*** SUPPLIED DATA Section Begins ***

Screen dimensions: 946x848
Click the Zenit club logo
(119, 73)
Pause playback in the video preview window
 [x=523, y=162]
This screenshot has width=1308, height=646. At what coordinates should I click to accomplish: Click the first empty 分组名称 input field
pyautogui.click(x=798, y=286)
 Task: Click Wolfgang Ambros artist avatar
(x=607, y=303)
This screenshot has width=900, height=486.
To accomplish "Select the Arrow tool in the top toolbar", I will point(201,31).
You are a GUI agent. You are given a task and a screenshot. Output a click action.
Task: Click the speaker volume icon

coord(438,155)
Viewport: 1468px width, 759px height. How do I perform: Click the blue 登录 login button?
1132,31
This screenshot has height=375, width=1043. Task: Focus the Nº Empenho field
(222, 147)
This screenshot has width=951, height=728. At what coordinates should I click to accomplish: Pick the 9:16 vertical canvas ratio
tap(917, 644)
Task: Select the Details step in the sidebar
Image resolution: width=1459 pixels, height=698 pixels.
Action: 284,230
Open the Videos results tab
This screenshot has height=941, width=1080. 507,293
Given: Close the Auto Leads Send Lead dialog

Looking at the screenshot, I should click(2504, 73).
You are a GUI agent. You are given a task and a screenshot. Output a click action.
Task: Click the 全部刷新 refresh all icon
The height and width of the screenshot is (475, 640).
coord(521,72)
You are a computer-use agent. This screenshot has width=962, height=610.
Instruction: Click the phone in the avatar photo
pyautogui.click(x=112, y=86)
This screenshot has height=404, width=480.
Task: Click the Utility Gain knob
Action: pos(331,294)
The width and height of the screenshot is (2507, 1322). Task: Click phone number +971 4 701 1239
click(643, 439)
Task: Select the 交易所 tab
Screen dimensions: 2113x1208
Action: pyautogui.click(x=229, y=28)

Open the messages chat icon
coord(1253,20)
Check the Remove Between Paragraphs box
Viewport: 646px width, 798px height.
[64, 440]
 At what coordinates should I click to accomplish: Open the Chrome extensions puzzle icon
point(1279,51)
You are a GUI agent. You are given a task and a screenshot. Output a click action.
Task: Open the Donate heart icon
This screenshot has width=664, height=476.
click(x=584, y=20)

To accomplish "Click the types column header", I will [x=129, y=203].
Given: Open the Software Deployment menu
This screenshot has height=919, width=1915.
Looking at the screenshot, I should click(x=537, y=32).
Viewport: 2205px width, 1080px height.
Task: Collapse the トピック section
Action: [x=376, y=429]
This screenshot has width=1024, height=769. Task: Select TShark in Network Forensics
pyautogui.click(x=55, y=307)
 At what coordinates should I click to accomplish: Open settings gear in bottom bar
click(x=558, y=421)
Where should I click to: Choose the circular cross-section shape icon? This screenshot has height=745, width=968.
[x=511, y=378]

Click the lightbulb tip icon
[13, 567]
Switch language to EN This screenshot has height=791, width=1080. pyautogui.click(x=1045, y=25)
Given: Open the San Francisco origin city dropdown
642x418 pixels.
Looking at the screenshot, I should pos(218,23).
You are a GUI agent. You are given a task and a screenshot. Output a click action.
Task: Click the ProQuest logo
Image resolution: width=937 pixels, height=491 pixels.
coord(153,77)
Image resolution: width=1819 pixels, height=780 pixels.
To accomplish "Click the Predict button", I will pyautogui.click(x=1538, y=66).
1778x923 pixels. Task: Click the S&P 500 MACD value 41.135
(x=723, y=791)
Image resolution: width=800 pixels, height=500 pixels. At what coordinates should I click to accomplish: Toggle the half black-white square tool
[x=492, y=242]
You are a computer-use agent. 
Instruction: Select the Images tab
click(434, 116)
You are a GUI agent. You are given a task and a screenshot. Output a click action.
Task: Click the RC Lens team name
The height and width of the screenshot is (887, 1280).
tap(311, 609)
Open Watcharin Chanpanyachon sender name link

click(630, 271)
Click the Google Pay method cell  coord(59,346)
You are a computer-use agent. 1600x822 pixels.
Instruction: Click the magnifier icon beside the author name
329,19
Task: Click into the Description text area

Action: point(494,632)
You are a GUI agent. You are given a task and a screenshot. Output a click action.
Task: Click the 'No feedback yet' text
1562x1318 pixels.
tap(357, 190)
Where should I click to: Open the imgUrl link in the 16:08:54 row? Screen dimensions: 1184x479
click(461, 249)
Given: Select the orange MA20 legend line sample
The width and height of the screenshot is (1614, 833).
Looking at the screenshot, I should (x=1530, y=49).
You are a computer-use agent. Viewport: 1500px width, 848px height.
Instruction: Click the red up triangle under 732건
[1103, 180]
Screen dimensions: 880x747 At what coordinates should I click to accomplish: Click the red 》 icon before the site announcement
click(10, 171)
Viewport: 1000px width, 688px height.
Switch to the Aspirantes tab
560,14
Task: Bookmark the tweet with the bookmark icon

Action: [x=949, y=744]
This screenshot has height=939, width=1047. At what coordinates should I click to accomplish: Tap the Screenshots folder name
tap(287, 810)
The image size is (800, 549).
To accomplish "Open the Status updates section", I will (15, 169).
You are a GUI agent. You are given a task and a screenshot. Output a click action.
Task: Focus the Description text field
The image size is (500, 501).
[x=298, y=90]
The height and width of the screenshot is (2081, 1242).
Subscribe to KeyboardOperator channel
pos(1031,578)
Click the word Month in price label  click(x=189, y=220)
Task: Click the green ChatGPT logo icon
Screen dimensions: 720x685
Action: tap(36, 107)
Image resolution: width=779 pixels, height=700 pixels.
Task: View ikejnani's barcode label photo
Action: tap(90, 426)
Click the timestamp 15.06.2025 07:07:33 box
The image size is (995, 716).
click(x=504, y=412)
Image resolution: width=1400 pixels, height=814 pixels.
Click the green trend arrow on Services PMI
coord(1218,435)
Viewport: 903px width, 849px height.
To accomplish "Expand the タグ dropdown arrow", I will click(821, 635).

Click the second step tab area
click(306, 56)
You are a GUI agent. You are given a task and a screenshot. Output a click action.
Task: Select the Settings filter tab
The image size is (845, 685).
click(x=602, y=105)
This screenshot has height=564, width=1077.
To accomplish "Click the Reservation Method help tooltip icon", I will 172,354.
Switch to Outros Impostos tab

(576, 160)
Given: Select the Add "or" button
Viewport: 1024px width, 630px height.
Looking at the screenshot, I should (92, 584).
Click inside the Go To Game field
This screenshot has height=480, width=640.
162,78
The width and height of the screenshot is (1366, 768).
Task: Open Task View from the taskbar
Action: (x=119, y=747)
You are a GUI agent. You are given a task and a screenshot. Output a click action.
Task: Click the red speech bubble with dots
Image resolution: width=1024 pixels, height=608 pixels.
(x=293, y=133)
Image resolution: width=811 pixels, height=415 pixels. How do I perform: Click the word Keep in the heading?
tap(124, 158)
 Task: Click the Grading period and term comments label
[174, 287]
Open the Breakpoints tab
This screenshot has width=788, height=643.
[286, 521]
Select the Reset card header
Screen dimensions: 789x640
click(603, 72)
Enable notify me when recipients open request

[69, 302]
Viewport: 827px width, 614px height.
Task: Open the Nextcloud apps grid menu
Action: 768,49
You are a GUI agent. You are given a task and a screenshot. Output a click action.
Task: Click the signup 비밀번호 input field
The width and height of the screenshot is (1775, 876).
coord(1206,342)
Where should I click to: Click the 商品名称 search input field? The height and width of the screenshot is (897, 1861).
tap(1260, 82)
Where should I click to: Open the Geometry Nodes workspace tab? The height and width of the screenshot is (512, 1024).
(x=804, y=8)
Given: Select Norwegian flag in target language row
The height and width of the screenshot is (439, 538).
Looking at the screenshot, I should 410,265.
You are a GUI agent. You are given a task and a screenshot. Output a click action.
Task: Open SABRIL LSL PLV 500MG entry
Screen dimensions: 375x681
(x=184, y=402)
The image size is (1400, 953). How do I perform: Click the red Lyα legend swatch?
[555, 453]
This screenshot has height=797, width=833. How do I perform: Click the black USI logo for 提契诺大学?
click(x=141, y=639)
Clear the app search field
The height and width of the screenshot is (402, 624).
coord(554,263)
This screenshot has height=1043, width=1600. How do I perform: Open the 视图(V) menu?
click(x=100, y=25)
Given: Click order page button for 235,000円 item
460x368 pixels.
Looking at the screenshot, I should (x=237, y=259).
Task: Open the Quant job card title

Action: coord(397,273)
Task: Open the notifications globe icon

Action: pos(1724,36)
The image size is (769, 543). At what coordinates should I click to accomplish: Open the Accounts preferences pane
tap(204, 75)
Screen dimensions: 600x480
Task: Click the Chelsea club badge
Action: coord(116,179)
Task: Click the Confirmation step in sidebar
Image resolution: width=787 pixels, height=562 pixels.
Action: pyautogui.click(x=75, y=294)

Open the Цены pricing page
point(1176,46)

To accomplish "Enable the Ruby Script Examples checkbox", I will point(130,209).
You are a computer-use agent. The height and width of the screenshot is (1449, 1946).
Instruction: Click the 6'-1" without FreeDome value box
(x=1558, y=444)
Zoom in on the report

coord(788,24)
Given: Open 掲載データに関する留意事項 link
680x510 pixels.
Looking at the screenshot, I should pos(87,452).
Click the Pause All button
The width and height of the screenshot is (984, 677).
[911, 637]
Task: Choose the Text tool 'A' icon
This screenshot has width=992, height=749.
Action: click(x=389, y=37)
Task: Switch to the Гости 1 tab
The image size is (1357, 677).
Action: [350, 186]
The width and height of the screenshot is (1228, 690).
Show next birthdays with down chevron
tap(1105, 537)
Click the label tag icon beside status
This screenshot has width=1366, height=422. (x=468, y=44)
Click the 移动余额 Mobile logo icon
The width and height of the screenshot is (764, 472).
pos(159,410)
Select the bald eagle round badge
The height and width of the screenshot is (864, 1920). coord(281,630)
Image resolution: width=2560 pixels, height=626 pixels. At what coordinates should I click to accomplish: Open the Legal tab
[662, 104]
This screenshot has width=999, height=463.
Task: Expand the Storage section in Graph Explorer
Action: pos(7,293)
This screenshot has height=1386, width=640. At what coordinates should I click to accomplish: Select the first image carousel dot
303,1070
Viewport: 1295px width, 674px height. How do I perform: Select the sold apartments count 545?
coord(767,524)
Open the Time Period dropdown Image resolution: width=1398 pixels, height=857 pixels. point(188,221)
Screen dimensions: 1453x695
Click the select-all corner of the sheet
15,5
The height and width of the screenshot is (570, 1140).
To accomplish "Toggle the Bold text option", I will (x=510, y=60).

*** SUPPLIED DATA Section Ends ***

Where a line in the entries holds the word "will", copy that line.

To accomplish "Select the Arrow tool in the top toolbar", I will point(201,31).
To accomplish "Click the types column header", I will [x=129, y=203].
To accomplish "Click the Predict button", I will pyautogui.click(x=1538, y=66).
To accomplish "Open the Status updates section", I will (15, 169).
To accomplish "Expand the タグ dropdown arrow", I will click(821, 635).
To accomplish "Click the Reservation Method help tooltip icon", I will 172,354.
To accomplish "Enable the Ruby Script Examples checkbox", I will point(130,209).
To accomplish "Toggle the Bold text option", I will (x=510, y=60).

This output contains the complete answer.